Retype, word for word, only the lines from the one with "The image size is (2420, 1512)." through the last line of the data below.
Input material section start
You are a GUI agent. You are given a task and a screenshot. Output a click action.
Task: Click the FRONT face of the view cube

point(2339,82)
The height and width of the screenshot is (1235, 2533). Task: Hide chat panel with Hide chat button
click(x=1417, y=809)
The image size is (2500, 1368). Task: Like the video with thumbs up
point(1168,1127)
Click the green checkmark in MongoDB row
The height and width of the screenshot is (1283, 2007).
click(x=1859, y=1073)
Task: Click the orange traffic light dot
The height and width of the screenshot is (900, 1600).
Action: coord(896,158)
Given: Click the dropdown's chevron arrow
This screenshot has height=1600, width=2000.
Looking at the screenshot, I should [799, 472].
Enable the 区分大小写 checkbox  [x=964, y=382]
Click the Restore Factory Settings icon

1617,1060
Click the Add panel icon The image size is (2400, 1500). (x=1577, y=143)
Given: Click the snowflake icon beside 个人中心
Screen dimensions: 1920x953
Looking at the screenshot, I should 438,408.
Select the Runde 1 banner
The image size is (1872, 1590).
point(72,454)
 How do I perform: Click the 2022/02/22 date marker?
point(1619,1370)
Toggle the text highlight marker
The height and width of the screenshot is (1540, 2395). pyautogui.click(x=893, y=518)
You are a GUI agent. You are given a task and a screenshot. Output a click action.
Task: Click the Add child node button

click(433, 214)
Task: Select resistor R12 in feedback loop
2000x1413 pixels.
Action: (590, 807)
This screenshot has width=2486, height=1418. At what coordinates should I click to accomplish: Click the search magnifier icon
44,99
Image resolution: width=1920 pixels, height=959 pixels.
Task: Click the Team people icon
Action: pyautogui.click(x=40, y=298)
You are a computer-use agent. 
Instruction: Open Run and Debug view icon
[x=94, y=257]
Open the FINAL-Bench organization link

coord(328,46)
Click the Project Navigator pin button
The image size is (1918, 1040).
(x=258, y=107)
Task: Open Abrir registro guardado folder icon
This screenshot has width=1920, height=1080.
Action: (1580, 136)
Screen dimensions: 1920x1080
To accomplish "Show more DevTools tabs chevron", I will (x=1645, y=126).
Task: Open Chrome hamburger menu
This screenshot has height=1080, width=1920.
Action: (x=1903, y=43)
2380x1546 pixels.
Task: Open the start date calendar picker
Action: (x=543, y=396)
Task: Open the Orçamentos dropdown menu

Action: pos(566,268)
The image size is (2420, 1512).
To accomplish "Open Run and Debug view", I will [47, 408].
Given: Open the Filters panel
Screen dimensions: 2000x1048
Input material section end
## Answer area
The image size is (2420, 1512).
To accomplish "Open Run and Debug view", I will [47, 408].
Given: Open the Filters panel
Screen dimensions: 2000x1048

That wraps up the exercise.